Exercise instructions
Exactly as they appear, copy the lines from the one holding "Screen dimensions: 743x410" through the end of the records, leaving pictures out.

Data shown
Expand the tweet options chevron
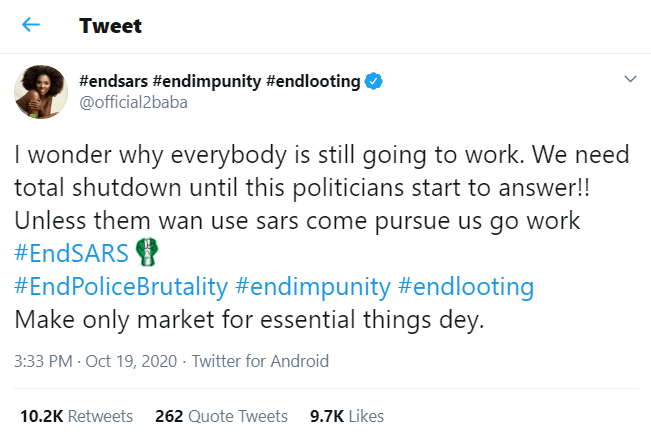coord(630,79)

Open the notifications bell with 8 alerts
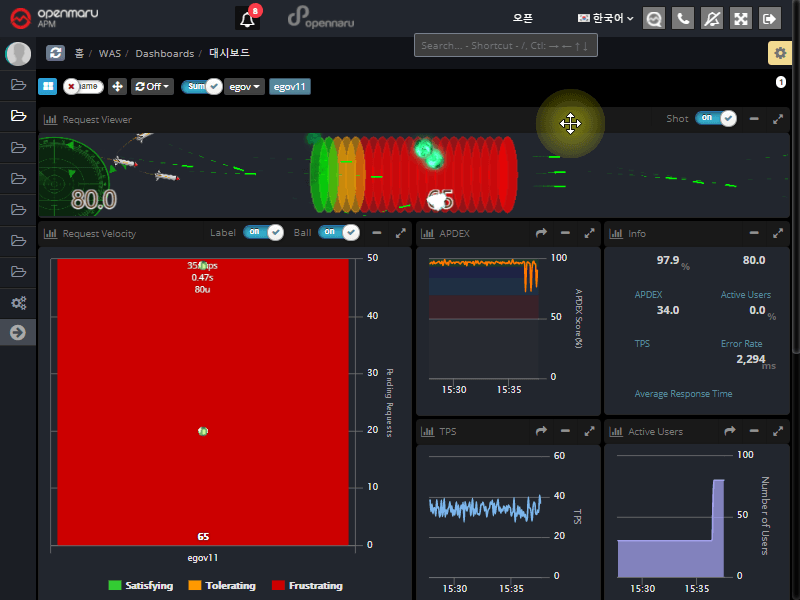tap(246, 18)
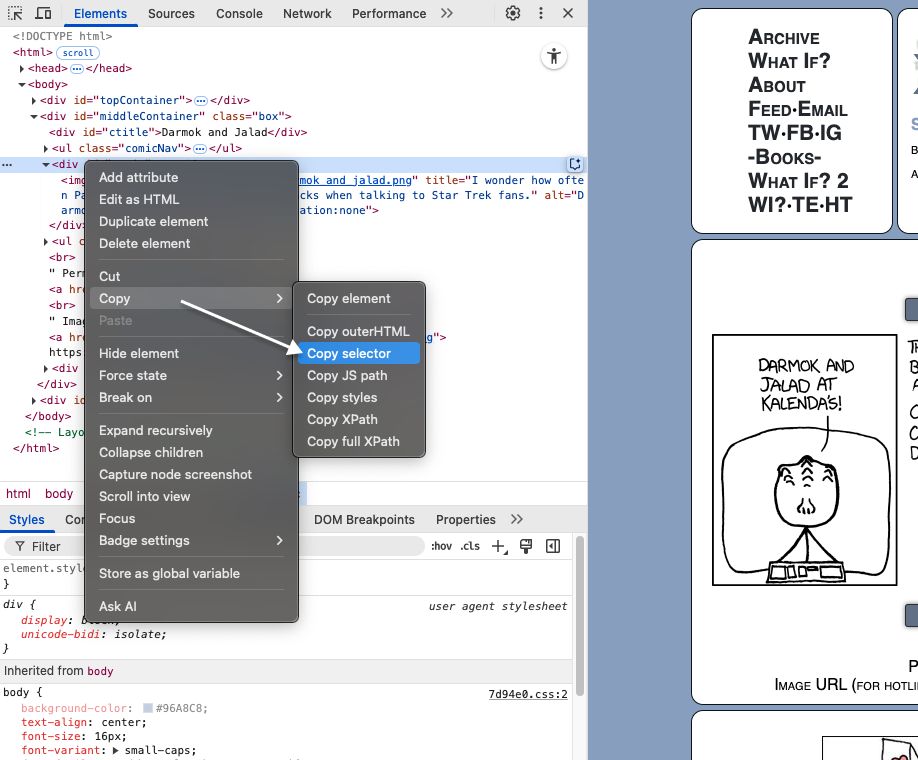The width and height of the screenshot is (918, 760).
Task: Click the new style rule plus icon
Action: [499, 546]
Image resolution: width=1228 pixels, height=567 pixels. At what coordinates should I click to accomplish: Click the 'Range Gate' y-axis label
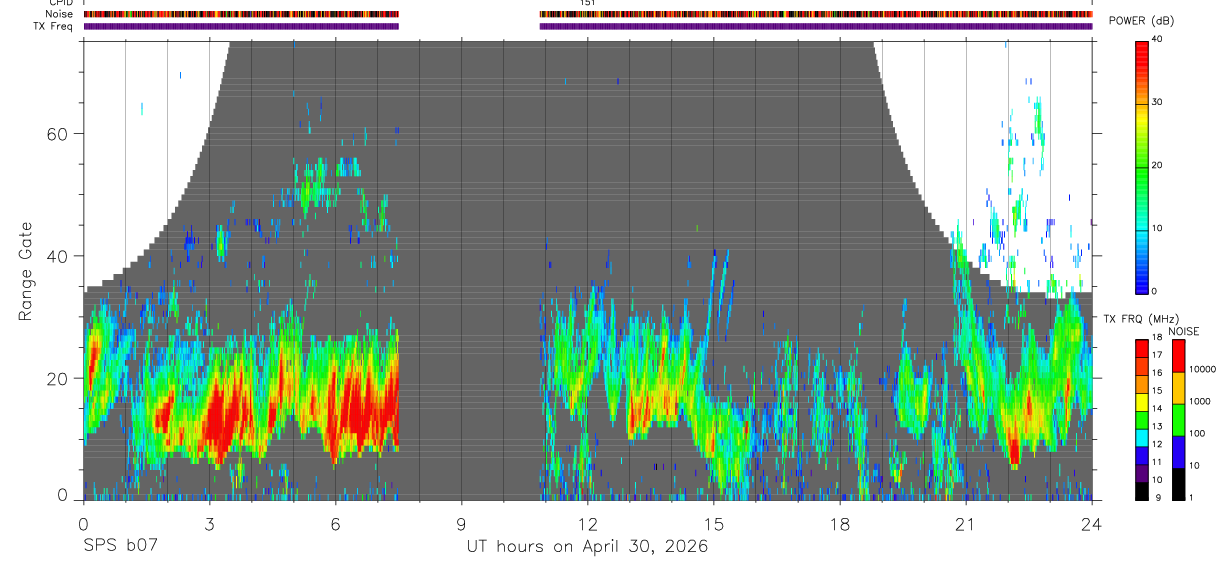(27, 271)
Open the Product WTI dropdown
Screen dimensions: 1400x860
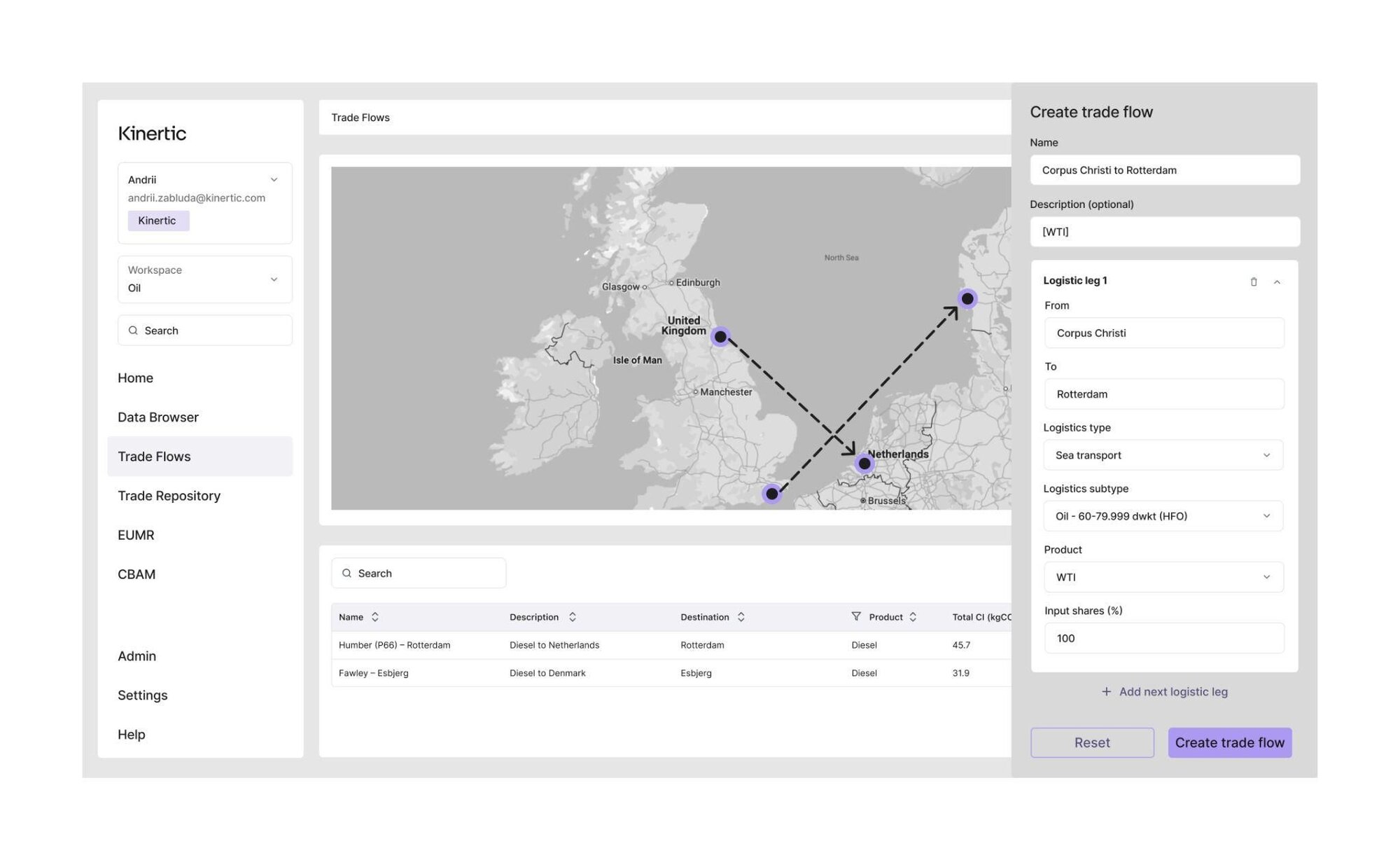click(x=1163, y=577)
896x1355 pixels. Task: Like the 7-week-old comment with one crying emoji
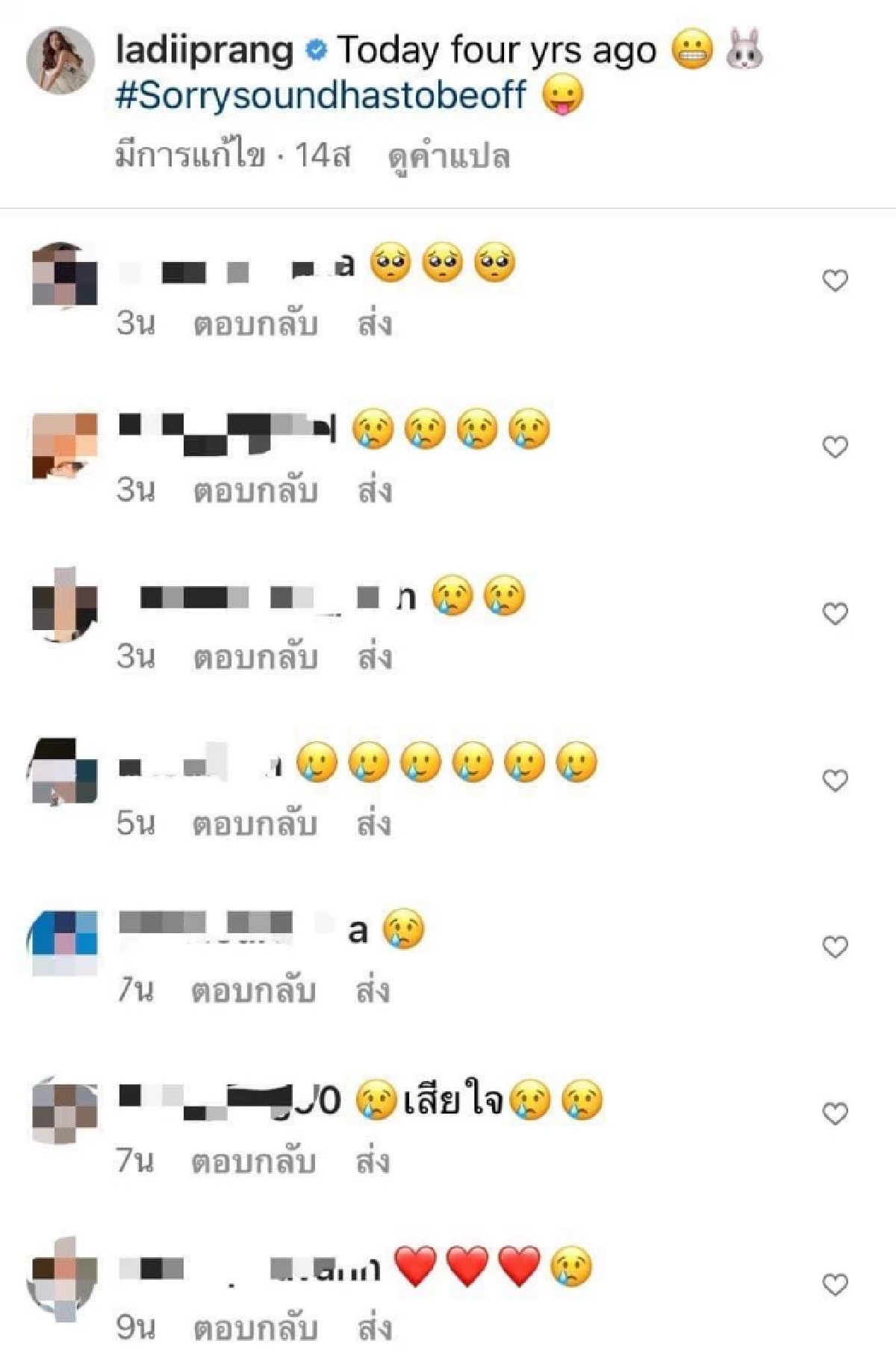click(x=835, y=947)

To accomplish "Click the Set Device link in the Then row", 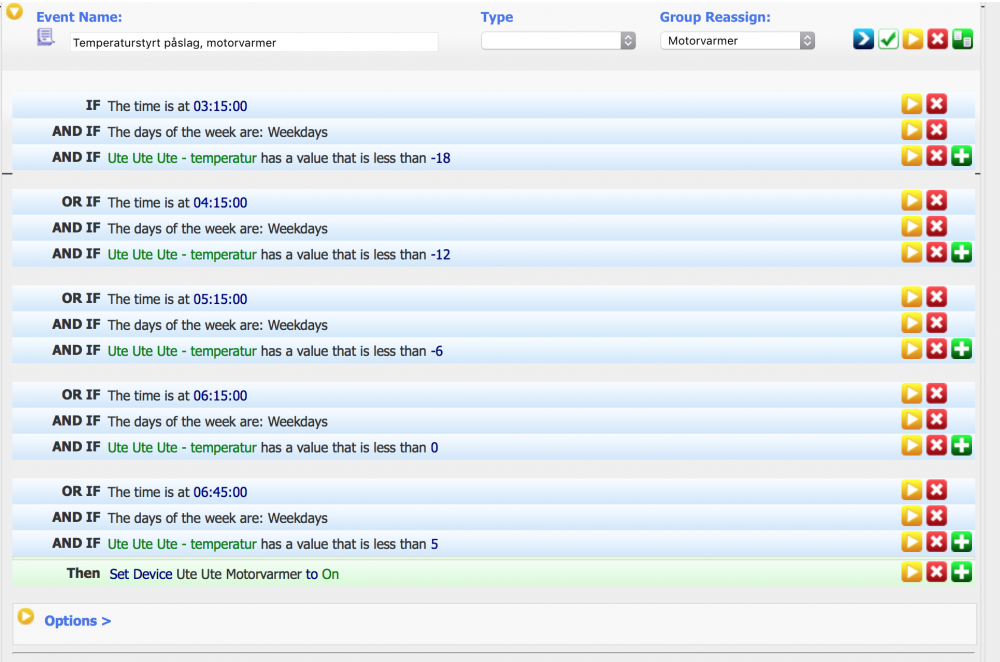I will (138, 573).
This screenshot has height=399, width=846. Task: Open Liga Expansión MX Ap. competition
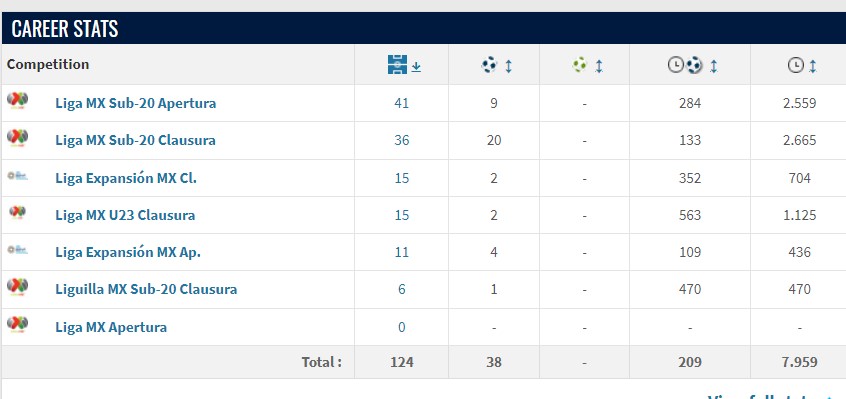pos(128,252)
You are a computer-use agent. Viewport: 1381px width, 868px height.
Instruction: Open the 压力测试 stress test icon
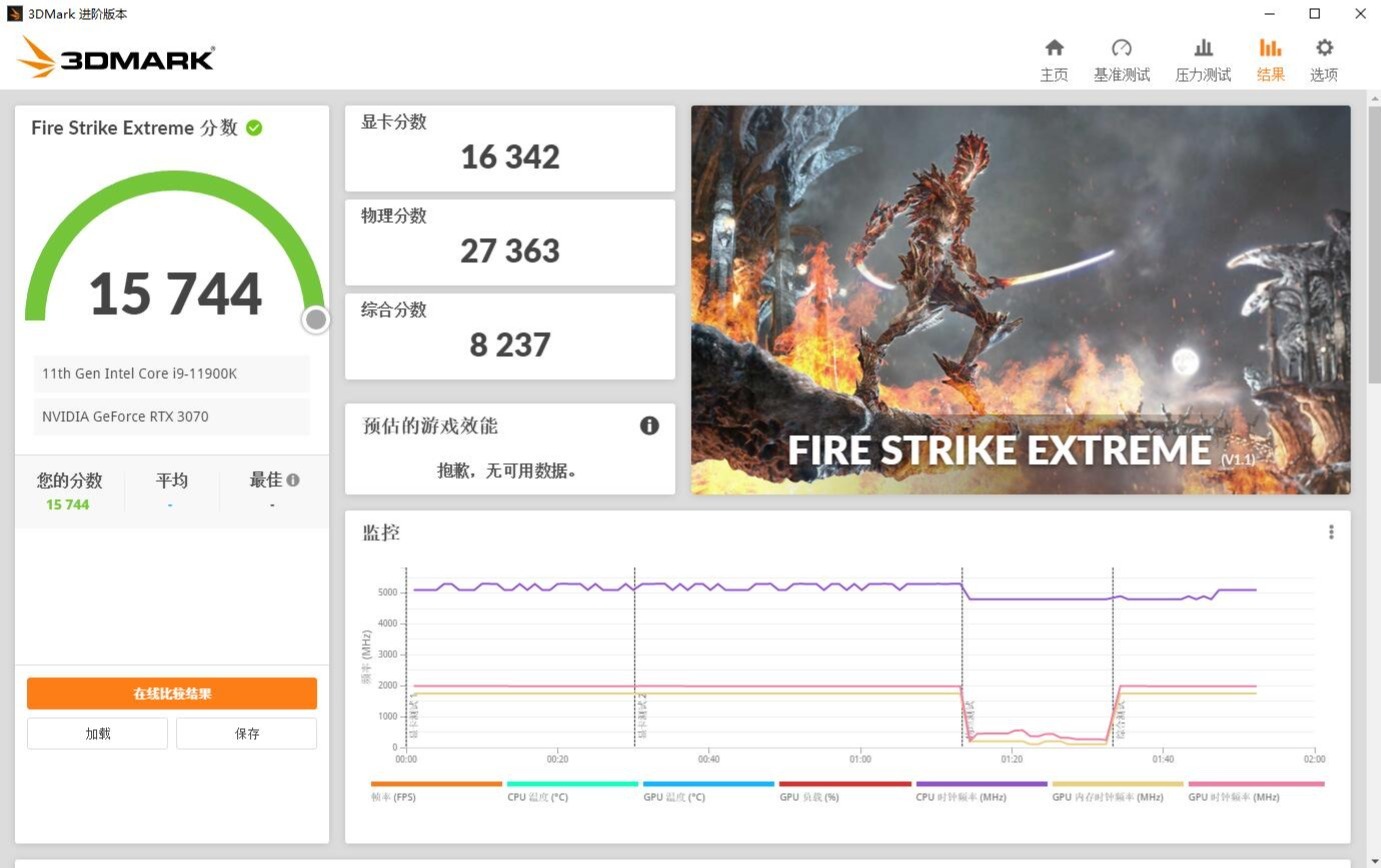pyautogui.click(x=1203, y=57)
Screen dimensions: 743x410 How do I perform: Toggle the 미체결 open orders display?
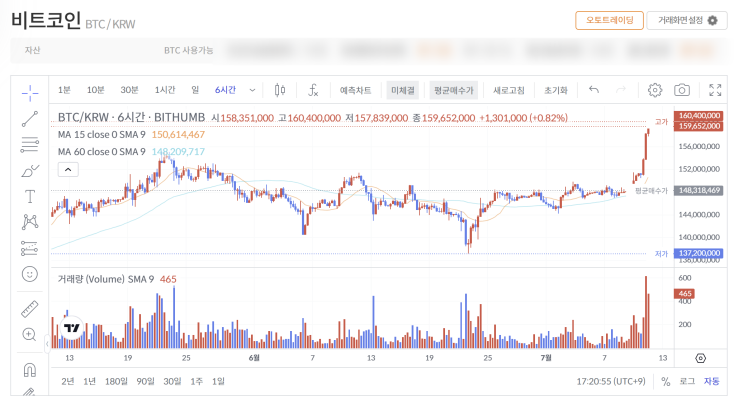point(402,90)
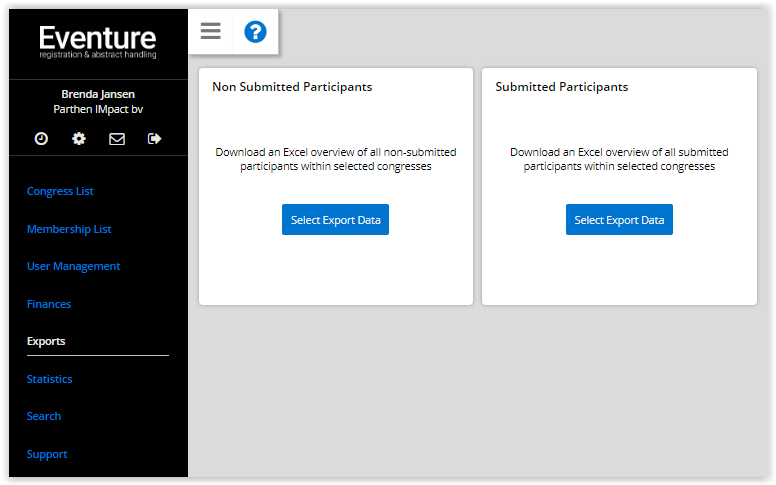Image resolution: width=776 pixels, height=485 pixels.
Task: Select Export Data for submitted participants
Action: 619,220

Result of this exercise
Screen dimensions: 743x410 How do I perform: Toggle the 미체결 open orders display?
point(402,90)
Image resolution: width=776 pixels, height=485 pixels.
Task: Select Export Data for submitted participants
Action: 619,220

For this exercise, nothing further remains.